◆ TASK TO CARRY OUT
Transcribe the lines that run from the line containing "The height and" through the final line of the records, both included. Omit the pictures from the answer.

◆ Element and text location data
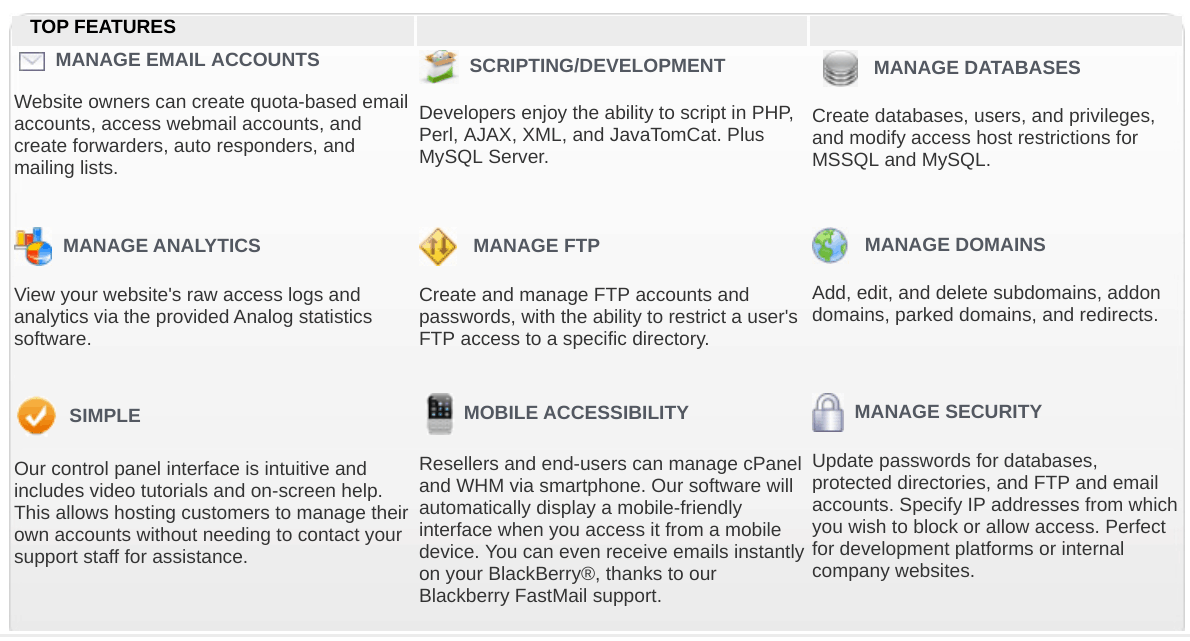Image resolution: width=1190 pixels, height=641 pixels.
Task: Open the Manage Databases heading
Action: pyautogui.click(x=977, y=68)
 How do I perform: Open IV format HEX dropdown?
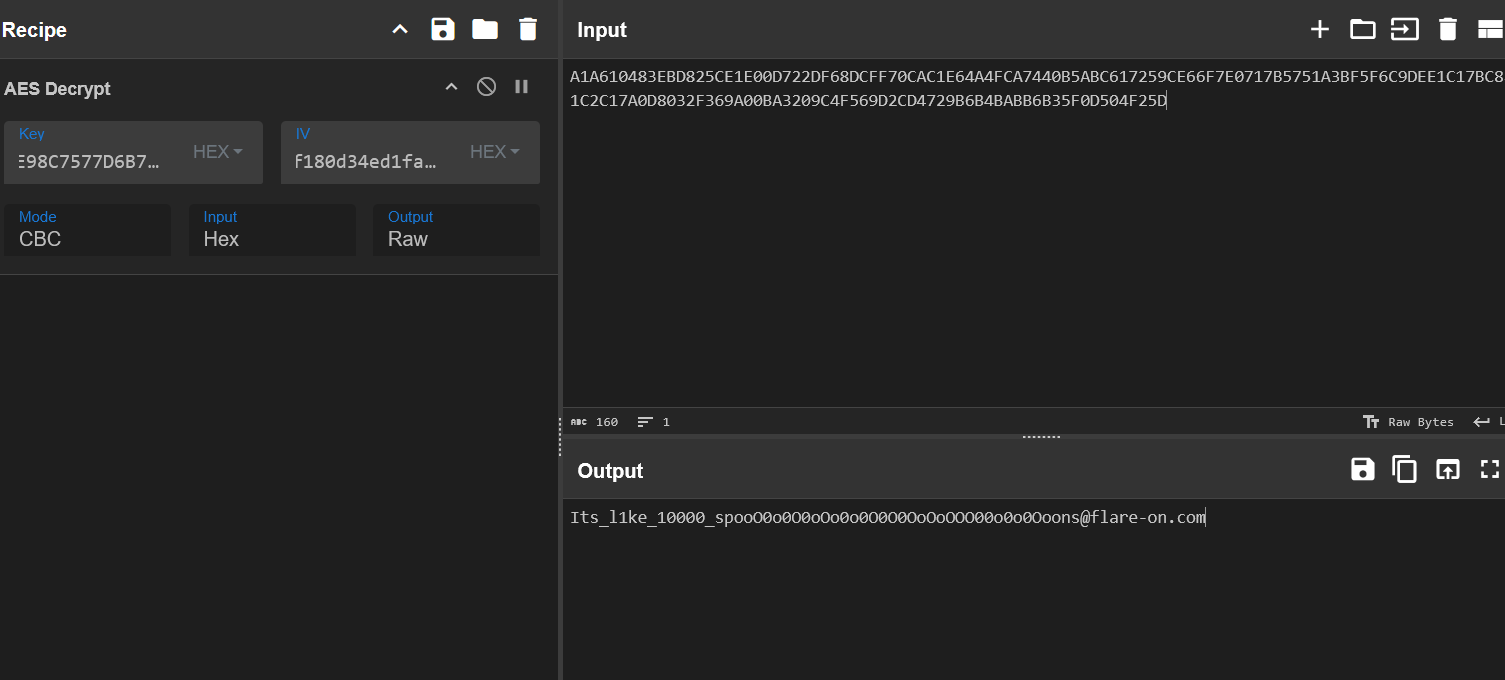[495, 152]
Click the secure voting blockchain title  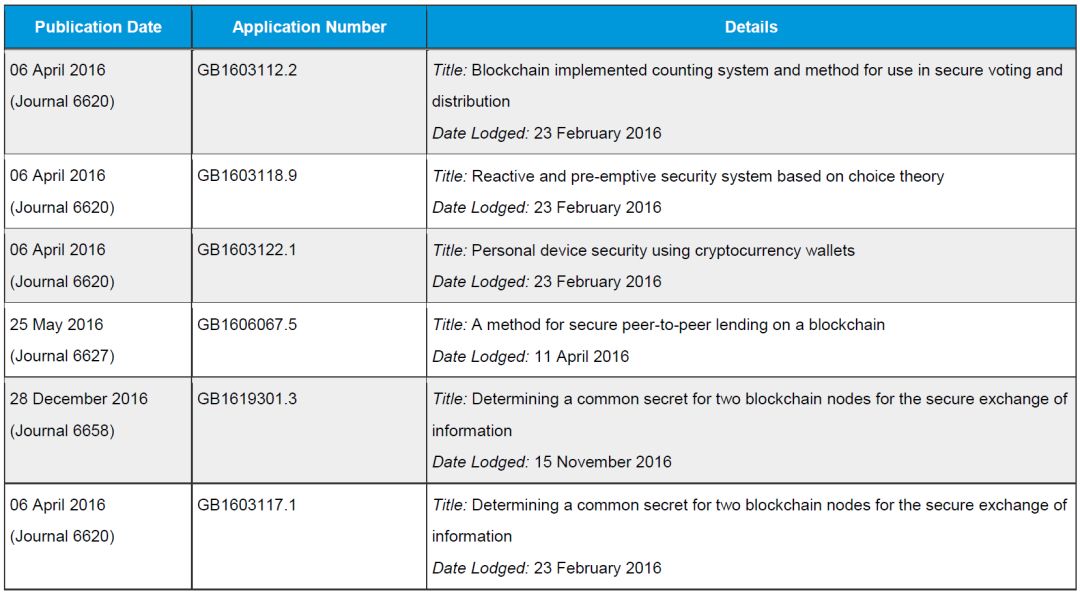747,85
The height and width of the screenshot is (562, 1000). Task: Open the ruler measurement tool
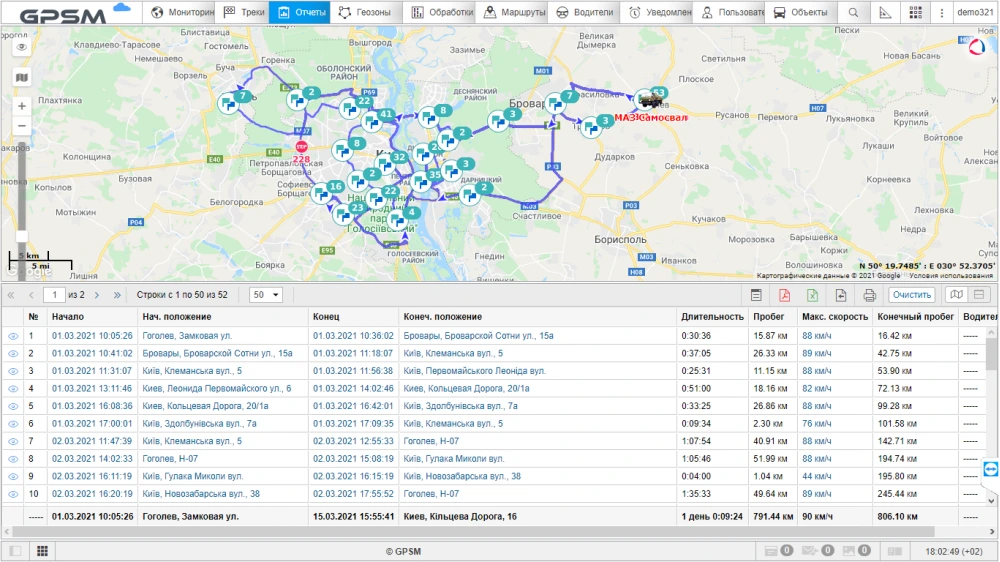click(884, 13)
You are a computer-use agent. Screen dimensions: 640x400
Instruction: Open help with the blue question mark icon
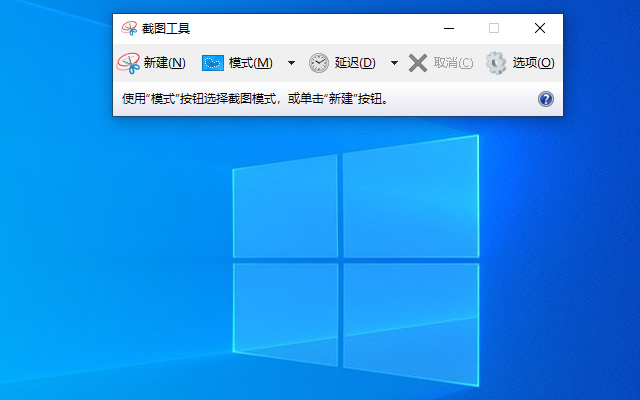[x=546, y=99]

◆ THE OUTPUT
The height and width of the screenshot is (562, 1000). Task: Open the ruler measurement tool
click(884, 13)
You are a computer-use agent. Screen dimensions: 640x400
Instruction: Open help with the blue question mark icon
[x=546, y=99]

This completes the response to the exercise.